The Dynamic Doppler Spectrum Induced by Nonlinear Sensor Motion: Relativistic Kinematics and 4D Frenet-Serret Spacetime Geometry

TL;DR

This paper develops a comprehensive framework to analyze dynamic Doppler effects caused by nonlinear relativistic motion, using higher-order kinematic vectors and 4D Frenet-Serret geometry, with applications in radar and communication systems.

Contribution

It introduces new analytical expressions for Doppler spectrum transformations due to relativistic acceleration and jolt, and links signal fluctuations to geometric path parameters.

Findings

Exponential spectral broadening from relativistic acceleration.

Nonlinear skewed chirps induced by relativistic jolt.

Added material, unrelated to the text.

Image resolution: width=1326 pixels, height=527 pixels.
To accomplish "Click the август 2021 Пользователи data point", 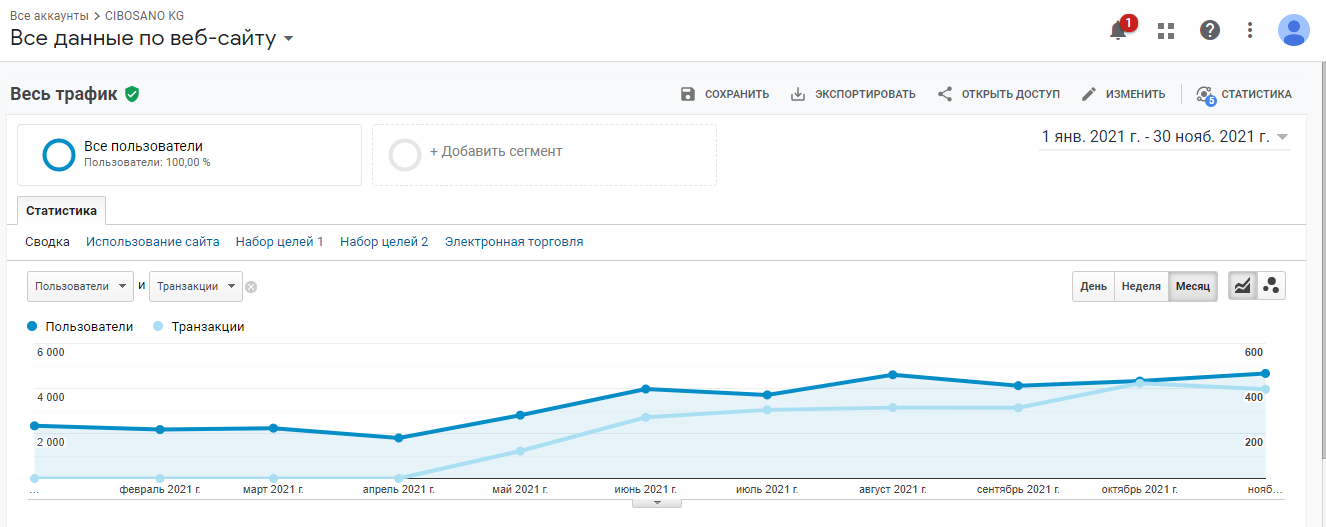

Amplitude and phase fluctuations described by curvature and torsion.

Abstract

Fundamental to the analysis of nonlinear relativistic motion is the precise characterization of the induced dynamic Doppler effects. In this work, we analyze the electromagnetic signals observed by non-inertial receivers using two frameworks to describe the relativistic motion. We first consider observer paths described by higher-order kinematic 4 vectors: relativistic acceleration and jolt. The dynamic Doppler effects of relativistic acceleration and jolt are exponential spectral broadening and exponential amplitude growth or decay. We derive compact expressions for the spectrum transformation resulting from relativistic acceleration and jolt. The jolt induces nonlinear skewed chirps in observed signals. Next we consider observer paths described by the 4D Frenet-Serret frame and the curvature and torsion of the observer path. We obtain descriptions of the amplitude and phase fluctuations of the signal in terms of the geometric parameters of curvature and torsion. Concise, interpretable descriptions of non-inertial dynamic Doppler effects provide a useful diagnostic and predictive tool for engineering applications including radar, sensing, and communications systems.